Goal of the exercise:
Count how many lines of the items below contain the word "output" and give only that number.

The input:
****************

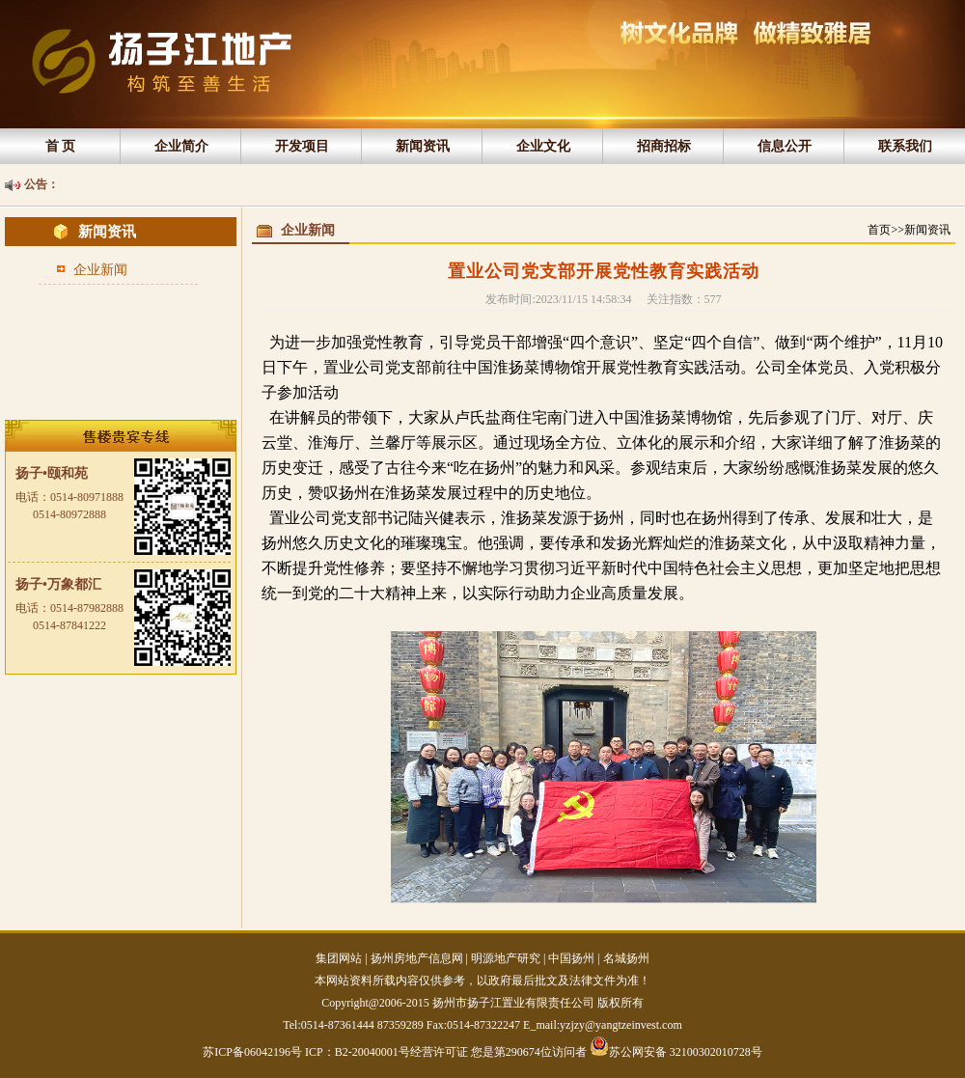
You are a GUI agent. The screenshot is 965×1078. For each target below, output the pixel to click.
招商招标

****************

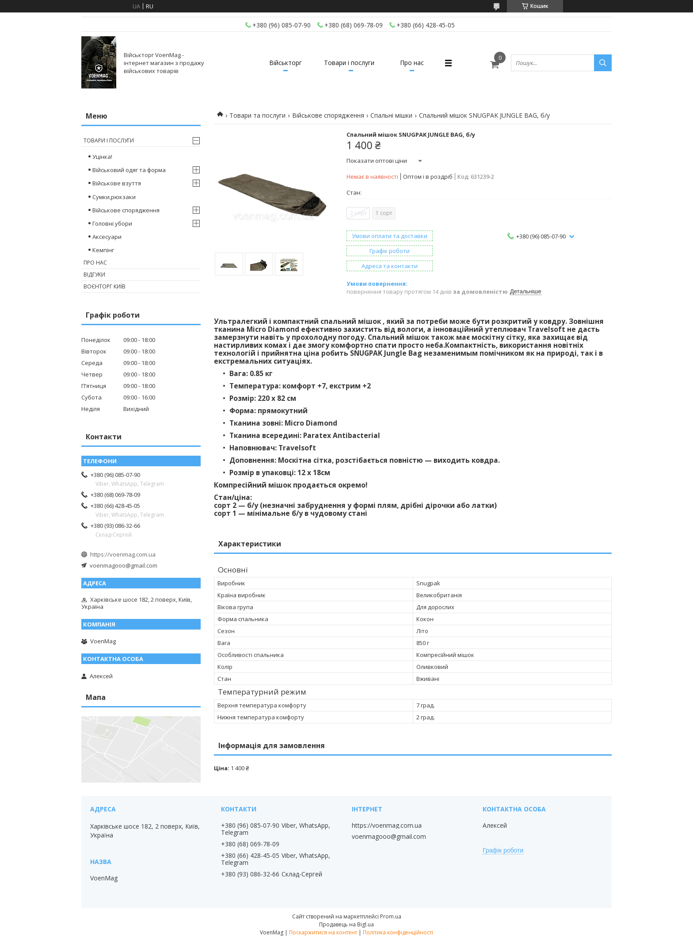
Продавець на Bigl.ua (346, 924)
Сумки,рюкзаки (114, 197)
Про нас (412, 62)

****************

Result of the task:
1